People readily follow personal advice from AI but it does not improve their well-being
Pith reviewed 2026-05-17 21:07 UTC · model grok-4.3
The pith
People follow personal advice from AI chatbots at high rates but gain no sustained well-being benefits.
A machine-rendered reading of the paper's core claim, the machinery that carries it, and where it could break.
Core claim
In a longitudinal randomised controlled trial with a representative UK sample of 6,474 participants, up to 79% of those who discussed personal topics with AI chatbots reported following the advice, with rates remaining above 60% even for high-stakes recommendations. The advice itself rarely violated safety best practices according to transcript evaluations.
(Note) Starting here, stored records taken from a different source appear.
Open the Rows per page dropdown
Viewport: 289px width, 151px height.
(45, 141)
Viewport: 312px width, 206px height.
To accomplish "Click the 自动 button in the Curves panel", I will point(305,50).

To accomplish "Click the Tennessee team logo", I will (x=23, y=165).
However, participants who received personal advice showed no sustained well-being benefits 2-3 weeks later compared to those who discussed hobbies and interests with the same chatbots.
What carries the argument
The randomised controlled trial that compares self-reported adherence to AI personal advice against a hobby-discussion control, with well-being tracked via scales after 2-3 weeks.
If this is right
- AI chatbots can substantially shape users' real-world personal decisions across health, career, and relationship domains.
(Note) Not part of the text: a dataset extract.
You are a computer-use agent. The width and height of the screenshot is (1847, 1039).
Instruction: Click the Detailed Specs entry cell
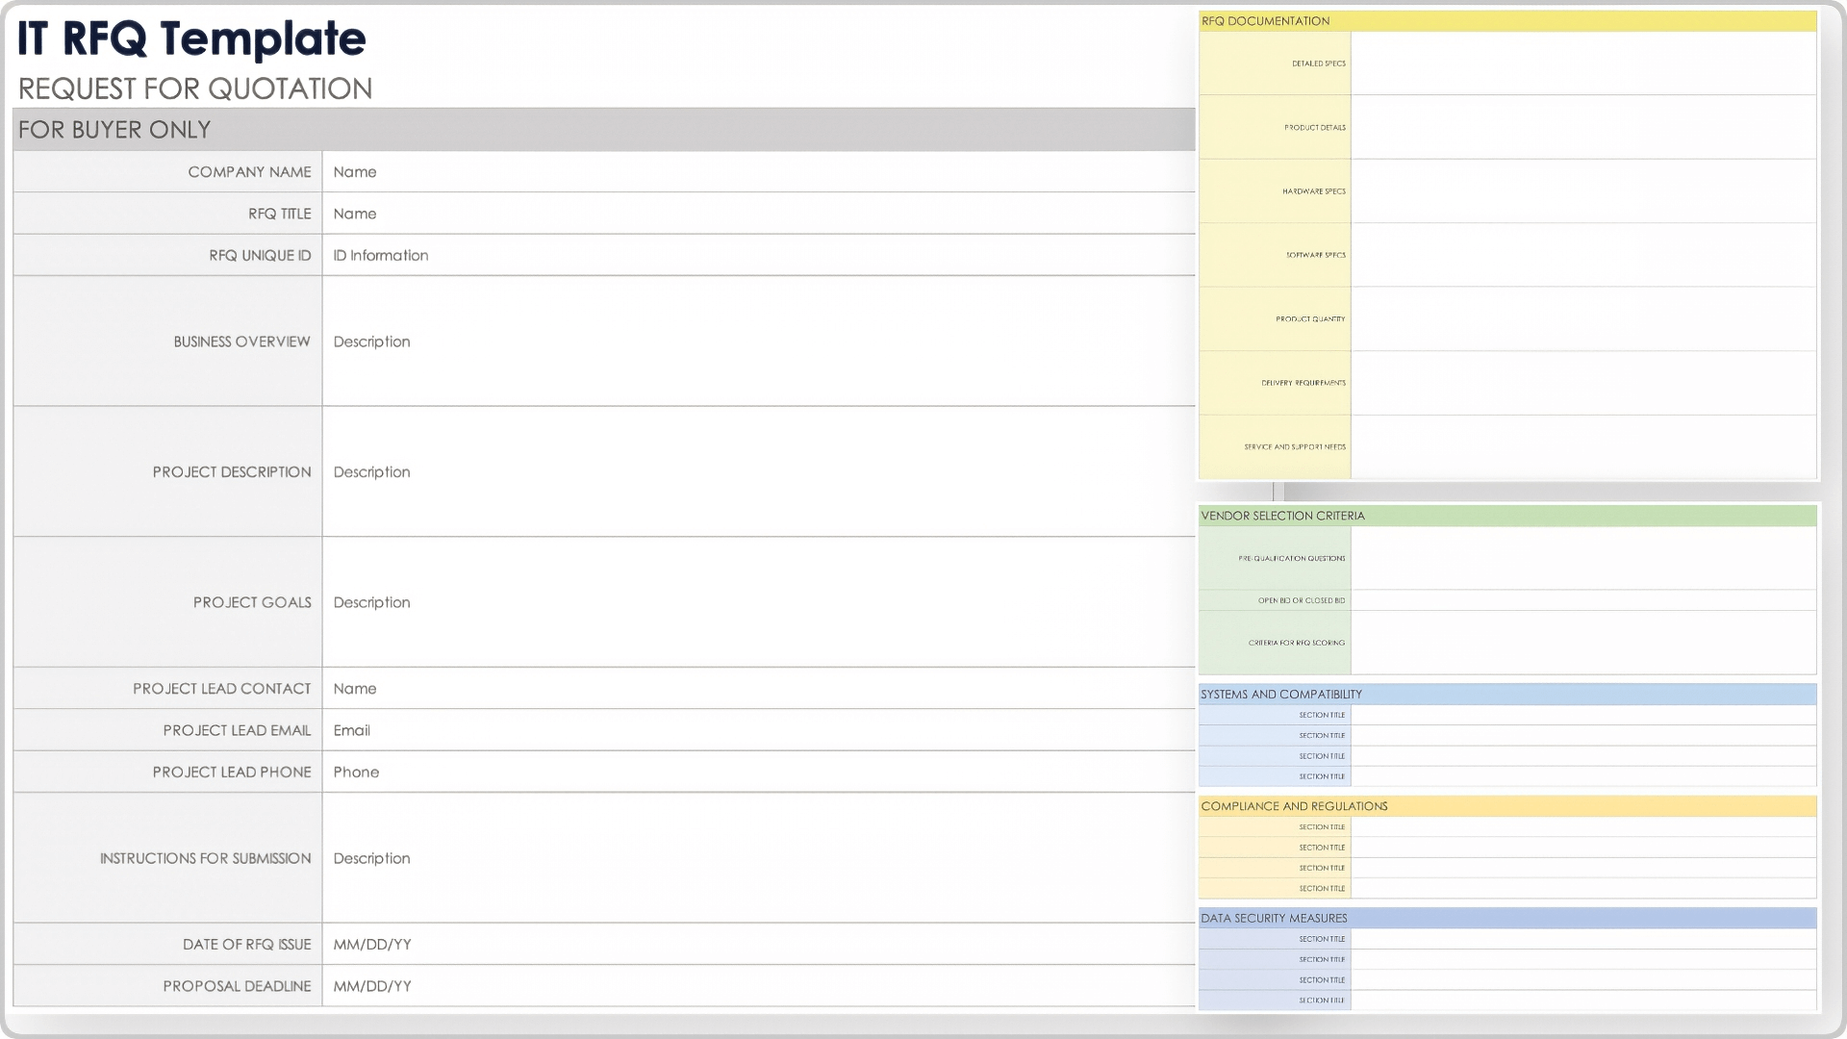coord(1582,63)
- Reliance on AI advice shows weak calibration to the potential consequences of following it.
- Consumer LLMs provide advice that generally aligns with safety best practices.
- Short-term interactions with AI for personal advice do not produce measurable improvements in psychological well-being.
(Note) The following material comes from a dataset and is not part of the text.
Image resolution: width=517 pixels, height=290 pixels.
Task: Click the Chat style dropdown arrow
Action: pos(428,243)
Where Pith is reading between the lines
- Repeated or extended conversations with AI might be required before any well-being effects appear.
- Objective records of behavior, such as actual health or career metrics, could reveal effects hidden by self-reports.
- AI systems may function better as sources of information than as substitutes for human support in personal growth.
Load-bearing premise
Self-reported adherence to advice accurately reflects real behavioral change and the chosen well-being scales are sensitive enough to detect any benefits that might occur within a 2-3 week window.
What would settle it
An independent study that tracks objective behavioral changes or longer-term outcomes and finds larger improvements in the personal-advice group than in the hobby-discussion group.
Figures
read the original abstract
People increasingly seek personal advice from large language models (LLMs), yet whether humans follow their advice, and its consequences for their well-being, remains unknown. In a longitudinal randomised controlled trial with a representative UK sample (N = 6,474), we found that up to 79% of participants who had a 20-minute discussion with one of three AI chatbots (GPT-4o, LLama-3.3-70B, Gemini 3 Pro) about health, careers or relationships subsequently reported following its advice. Advice-following remained above 60% even for high-stakes recommendations, suggesting that users only weakly calibrate their reliance on AI advice to potential consequences. Based on autograder evaluations of chat transcripts, LLM advice rarely violated safety best practice. However, when queried 2-3 weeks later, participants receiving personal advice from AI showed no sustained well-being benefits compared to a control group who discussed hobbies and interests with the same chatbots. These findings reveal that consumer LLMs exert substantial influence over real-world personal decisions without delivering measurable psychological benefits.
Editorial analysis
A structured set of objections, weighed in public.
Referee Report
Summary. The manuscript reports results from a longitudinal randomized controlled trial with a representative UK sample (N=6,474). Participants engaged in 20-minute discussions with one of three AI chatbots (GPT-4o, Llama-3.3-70B, or Gemini 3 Pro) on health, careers, or relationships (treatment) or hobbies and interests (control). The central claims are that up to 79% of participants reported following the AI advice (remaining above 60% for high-stakes recommendations), that LLM advice rarely violated safety best practices per autograder evaluation of transcripts, and that receiving personal advice produced no sustained well-being benefits at 2-3 week follow-up relative to the control condition.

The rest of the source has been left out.